• Work instructions:
Take the records below and print them verbatim up to and including the line that carries "Given: Click the".

• Stored items:
★ ★ ★

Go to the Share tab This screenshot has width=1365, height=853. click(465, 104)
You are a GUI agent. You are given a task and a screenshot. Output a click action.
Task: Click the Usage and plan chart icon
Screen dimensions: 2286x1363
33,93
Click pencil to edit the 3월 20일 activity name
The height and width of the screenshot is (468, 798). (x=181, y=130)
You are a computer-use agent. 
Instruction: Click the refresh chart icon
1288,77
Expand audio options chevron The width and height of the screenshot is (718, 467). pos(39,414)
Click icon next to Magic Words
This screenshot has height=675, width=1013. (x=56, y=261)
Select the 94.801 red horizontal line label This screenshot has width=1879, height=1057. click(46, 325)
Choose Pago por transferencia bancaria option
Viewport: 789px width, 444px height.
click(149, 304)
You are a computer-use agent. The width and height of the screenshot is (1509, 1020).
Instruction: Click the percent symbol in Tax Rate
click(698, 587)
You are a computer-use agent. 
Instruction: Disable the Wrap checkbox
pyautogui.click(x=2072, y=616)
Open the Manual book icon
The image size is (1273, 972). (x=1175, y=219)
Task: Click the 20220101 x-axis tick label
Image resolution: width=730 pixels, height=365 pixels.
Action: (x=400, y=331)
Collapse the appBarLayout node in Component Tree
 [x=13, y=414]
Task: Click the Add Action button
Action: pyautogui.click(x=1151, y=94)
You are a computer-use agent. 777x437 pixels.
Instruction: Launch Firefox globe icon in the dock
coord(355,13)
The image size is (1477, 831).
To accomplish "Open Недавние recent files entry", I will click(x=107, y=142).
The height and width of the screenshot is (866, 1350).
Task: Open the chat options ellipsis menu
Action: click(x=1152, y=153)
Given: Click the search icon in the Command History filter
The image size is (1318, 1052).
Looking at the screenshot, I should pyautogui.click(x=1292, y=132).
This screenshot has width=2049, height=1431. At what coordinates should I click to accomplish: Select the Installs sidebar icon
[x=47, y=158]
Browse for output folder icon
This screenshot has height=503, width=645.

★ ★ ★

• The answer:
Go to the Share tab This screenshot has width=1365, height=853. click(465, 104)
You are a GUI agent. You are given a task and a screenshot. Output a click action.
Task: Click the Usage and plan chart icon
Screen dimensions: 2286x1363
33,93
Click pencil to edit the 3월 20일 activity name
The height and width of the screenshot is (468, 798). (x=181, y=130)
You are a computer-use agent. 
Instruction: Click the refresh chart icon
1288,77
Expand audio options chevron The width and height of the screenshot is (718, 467). pos(39,414)
Click icon next to Magic Words
This screenshot has height=675, width=1013. (x=56, y=261)
Select the 94.801 red horizontal line label This screenshot has width=1879, height=1057. click(46, 325)
Choose Pago por transferencia bancaria option
Viewport: 789px width, 444px height.
click(149, 304)
You are a computer-use agent. The width and height of the screenshot is (1509, 1020).
Instruction: Click the percent symbol in Tax Rate
click(698, 587)
You are a computer-use agent. 
Instruction: Disable the Wrap checkbox
pyautogui.click(x=2072, y=616)
Open the Manual book icon
The image size is (1273, 972). (x=1175, y=219)
Task: Click the 20220101 x-axis tick label
Image resolution: width=730 pixels, height=365 pixels.
Action: (x=400, y=331)
Collapse the appBarLayout node in Component Tree
 [x=13, y=414]
Task: Click the Add Action button
Action: pyautogui.click(x=1151, y=94)
You are a computer-use agent. 777x437 pixels.
Instruction: Launch Firefox globe icon in the dock
coord(355,13)
The image size is (1477, 831).
To accomplish "Open Недавние recent files entry", I will click(x=107, y=142).
The height and width of the screenshot is (866, 1350).
Task: Open the chat options ellipsis menu
Action: click(x=1152, y=153)
Given: Click the search icon in the Command History filter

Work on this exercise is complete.